Starting at the line that holds "Task: Open 20240527-00gpslog.gpx", transcribe every line to the end of the data exactly; include no other lines.

----------------

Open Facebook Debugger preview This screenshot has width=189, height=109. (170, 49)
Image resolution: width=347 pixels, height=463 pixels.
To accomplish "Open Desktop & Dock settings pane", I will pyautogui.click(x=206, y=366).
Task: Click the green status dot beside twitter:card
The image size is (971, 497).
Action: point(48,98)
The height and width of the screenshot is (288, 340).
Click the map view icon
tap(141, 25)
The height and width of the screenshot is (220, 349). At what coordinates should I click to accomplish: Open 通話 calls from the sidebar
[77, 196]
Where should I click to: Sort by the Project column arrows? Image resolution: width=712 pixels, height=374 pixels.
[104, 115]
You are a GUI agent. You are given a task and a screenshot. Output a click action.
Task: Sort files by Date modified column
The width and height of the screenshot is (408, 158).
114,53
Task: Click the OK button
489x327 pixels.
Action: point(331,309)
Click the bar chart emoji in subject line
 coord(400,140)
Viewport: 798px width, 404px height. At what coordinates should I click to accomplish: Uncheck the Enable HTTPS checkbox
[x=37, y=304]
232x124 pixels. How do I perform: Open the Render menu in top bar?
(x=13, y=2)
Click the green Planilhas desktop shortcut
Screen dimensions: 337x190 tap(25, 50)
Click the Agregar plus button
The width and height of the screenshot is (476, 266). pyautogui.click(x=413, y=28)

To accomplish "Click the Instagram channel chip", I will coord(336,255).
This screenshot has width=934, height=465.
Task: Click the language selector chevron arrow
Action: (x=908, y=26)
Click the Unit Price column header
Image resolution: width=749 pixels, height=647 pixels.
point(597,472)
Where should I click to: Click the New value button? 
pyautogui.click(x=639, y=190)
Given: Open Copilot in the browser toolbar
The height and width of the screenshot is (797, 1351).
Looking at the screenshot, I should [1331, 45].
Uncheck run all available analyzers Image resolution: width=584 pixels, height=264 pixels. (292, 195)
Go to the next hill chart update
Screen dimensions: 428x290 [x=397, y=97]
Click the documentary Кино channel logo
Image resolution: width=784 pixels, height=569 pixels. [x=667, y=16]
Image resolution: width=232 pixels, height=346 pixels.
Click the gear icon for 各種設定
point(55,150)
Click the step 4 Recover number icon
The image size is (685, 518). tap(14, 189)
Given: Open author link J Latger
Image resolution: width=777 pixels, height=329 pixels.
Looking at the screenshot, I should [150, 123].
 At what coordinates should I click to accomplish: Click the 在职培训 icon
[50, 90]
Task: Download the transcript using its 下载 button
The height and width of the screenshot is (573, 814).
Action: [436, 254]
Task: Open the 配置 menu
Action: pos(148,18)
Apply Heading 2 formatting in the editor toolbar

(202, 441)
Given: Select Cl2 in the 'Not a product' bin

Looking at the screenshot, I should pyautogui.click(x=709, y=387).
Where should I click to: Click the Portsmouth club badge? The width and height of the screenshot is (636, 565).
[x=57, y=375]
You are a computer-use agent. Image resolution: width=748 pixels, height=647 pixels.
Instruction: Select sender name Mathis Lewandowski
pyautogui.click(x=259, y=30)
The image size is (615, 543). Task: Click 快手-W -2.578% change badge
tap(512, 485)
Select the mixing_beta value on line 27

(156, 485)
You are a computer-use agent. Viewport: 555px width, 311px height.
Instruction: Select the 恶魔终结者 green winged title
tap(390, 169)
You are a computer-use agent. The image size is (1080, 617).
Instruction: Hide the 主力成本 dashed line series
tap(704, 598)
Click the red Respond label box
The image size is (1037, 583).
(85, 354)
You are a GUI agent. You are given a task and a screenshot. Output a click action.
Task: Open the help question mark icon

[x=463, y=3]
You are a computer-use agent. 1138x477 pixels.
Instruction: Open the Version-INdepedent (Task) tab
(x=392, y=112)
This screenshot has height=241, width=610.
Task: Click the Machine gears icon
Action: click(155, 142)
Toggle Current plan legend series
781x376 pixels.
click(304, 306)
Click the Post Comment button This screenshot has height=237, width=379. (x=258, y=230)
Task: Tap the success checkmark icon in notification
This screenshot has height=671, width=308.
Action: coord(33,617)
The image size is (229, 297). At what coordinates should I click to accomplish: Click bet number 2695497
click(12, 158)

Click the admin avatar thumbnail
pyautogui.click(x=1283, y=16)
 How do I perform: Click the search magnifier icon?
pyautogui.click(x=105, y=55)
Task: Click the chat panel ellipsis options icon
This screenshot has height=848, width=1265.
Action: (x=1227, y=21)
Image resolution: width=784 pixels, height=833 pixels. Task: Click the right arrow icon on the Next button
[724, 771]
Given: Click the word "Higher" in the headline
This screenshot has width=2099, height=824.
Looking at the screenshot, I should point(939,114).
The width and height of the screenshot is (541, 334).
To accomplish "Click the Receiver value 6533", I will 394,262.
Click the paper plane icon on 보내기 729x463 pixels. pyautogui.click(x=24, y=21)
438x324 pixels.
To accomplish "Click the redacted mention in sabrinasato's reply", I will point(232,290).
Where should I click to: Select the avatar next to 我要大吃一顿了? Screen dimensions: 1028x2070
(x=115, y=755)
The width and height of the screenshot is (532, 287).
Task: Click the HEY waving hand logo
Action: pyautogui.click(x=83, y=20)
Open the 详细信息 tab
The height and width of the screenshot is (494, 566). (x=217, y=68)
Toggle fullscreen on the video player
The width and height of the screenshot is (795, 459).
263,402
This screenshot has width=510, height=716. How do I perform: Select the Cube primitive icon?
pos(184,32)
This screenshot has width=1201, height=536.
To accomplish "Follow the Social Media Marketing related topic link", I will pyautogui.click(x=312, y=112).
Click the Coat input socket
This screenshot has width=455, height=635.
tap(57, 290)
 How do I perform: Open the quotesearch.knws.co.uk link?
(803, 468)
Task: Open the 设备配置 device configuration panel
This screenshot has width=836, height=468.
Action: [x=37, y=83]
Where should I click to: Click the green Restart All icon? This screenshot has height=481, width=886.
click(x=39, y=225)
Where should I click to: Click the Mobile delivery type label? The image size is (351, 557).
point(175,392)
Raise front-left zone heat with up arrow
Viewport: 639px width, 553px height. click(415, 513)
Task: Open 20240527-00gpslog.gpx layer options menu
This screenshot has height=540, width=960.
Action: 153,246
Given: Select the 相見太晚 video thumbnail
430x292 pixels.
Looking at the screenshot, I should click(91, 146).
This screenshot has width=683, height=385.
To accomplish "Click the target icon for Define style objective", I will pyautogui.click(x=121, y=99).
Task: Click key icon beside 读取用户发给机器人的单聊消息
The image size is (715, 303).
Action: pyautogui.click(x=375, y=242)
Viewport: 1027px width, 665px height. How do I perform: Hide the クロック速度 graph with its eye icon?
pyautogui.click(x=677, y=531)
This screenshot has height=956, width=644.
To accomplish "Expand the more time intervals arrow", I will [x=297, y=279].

----------------

** Result of the task **
Task: Open 20240527-00gpslog.gpx layer options menu
This screenshot has height=540, width=960.
Action: 153,246
Given: Select the 相見太晚 video thumbnail
430x292 pixels.
Looking at the screenshot, I should click(91, 146).
This screenshot has width=683, height=385.
To accomplish "Click the target icon for Define style objective", I will pyautogui.click(x=121, y=99).
Task: Click key icon beside 读取用户发给机器人的单聊消息
The image size is (715, 303).
Action: pyautogui.click(x=375, y=242)
Viewport: 1027px width, 665px height. How do I perform: Hide the クロック速度 graph with its eye icon?
pyautogui.click(x=677, y=531)
This screenshot has height=956, width=644.
To accomplish "Expand the more time intervals arrow", I will [x=297, y=279].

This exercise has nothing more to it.